Our RAV4 now has new front brakes, and an annoying clunking sound in the steering is gone, courtesy of a soon-to-expire extended warranty.

It's time to check the Washington State Mountain Passes page, and to consider driving over to Wenatchee early enough to watch Grandson Blane's soccer game this evening.

The winter tires may come in handy.

Sunday, February 26, 2012

Bratislava Bound

We're not leaving until March 6, and we're visiting grandkids in Wenatchee first, but it's time to start thinking about our upcoming four nights in Bratislava Slovakia.

It will be our second visit, having spent a couple of nights there in September 2010.

One major objective is three nights at the opera.

It's a charming city, though, and we agree with the comments here:

As you arrive at the Main Train Station, you'll see vineyards on the slopes of the Little Carpathian Mountains, where they meet the Danube River. The Austrian border is almost within sight of the city and Hungary is just 16 km away. Many beautiful monuments survive in the old town to tell of its past under Austro-Hungarian rule, and Bratislava's numerous museums are surprisingly rich. Franz Liszt visited Bratislava 15 times, and the opera productions of the Slovak National Theatre rival anything in Europe. Bratislava is not as swamped by tourism as Budapest and Prague.

There's plenty of travel information here and here as well.

It's definitely not too soon to be looking forward to our visit.

Friday, February 24, 2012

Bellingham Dining: Incognito at Ciao Thyme

We'd heard about a Bellingham business that combines catering, cooking/food classes, and monthly dinners by reservation only.

It's called Ciao Thyme, and the homonymic pun on "Chow Time" doesn't detract from the serious intent of the owners.

They title their monthly dining sessions Incognito. The name seems suitable as most of the advertising is by word-of-mouth (speaking of puns). We made a reservation for last night's event.

The operation is located in a remodeled building with a pleasantly decorated interior, dinner seating for about 50, and a magnificent open kitchen at one end.

Arriving a few minutes late, we were fortunate to snag the only two-top table in the place with highback chairs, offering us a great view of the food preparation and plating, with the husband-and-wife owners and now fewer than six employees functioning very efficiently and with good humor throughout.

Last night's menu was a tongue-in-cheek tribute to the New Orleans Mardi Gras...

Phat Thursday

Snack...
Popovers with peach-ginger jam

Good-Mornin'
Pork belly benedict on butter fried brioche with poached local pullet eggs and hollandaise with pickled relish and fried parsley garnish

Ambrosia
Arugula and kale salad with blood oranges, ruby grapefruit, tangerines, and cara cara orange supremes with shaved coconut, pomegranate meringues and mint-grapefruit vinaigrette

Snack Deux...
Fried oyster with sunchoke-celeriace remoulade and red pepper jelly

Gumbo
Dirty 'farro', chicken thigh and livers, fried okra, and prawns with seafood-tomato broth and fresh-made smoked andouille

Black (ened) Cod
Cheesy grits with collard greens, charred tomatoes, and sauteed black trumpet mushrooms

Coffee & Doughnuts
Caffe Du Monde chicory-coffee ice cream with Louisiana grown pecan tuiles and fresh fried beignets

AT $55 Prix Fixe, we'd call it good value. The meal stretched over 3 1/2 hours and was an evening of entertainment as well as of creatively prepared high-quality food.

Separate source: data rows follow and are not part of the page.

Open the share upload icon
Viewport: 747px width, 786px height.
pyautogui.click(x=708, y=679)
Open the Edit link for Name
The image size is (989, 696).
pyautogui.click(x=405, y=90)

We'll definitely plan to return.

Thursday, February 23, 2012

Delhi's Women-Only Subway Cars

Did we ever mention this? When we rode the Delhi Metro Rail, we noticed with interest that one car of each train is designated For Ladies Only, as is a waiting area on the platform.

On one of our trips, Kathy, Elly, and Haley rode in one, simply because the other cars were quite crowded and the entrance was handy.

What reminded us was reading this glowing description in the Toronto Globe & Mail, written by an appreciative Canadian reporter of the female persuasion.

Spring Travel Bargains

USA Today is currently running an article on five bargain travel destinations. Lo and behold, Seattle is on the list.

You'll find it here.

Wednesday, February 22, 2012

Our Last Few Hours In India

We sightsee on our final day with our friendly and skillful driver.

We spend some time in Old Delhi. While standing outside a mosque gazing at the street below, we watch an excited crowd gather when a fender-bender accident occurs, fortunately and amazingly the only accident we saw during our time in India.

First, the street as it appears before the accident...



The crowd gathers to check out the vehicles. This is obviously the most entertaining event of the day around here...

As we drive around, we also see armed soldiers behind sandbag fortifications keeping an eye on things. We learn these precautions are being taken in advance of Republic Day.


Looking out our car window, we realize yet again we're a long way from home.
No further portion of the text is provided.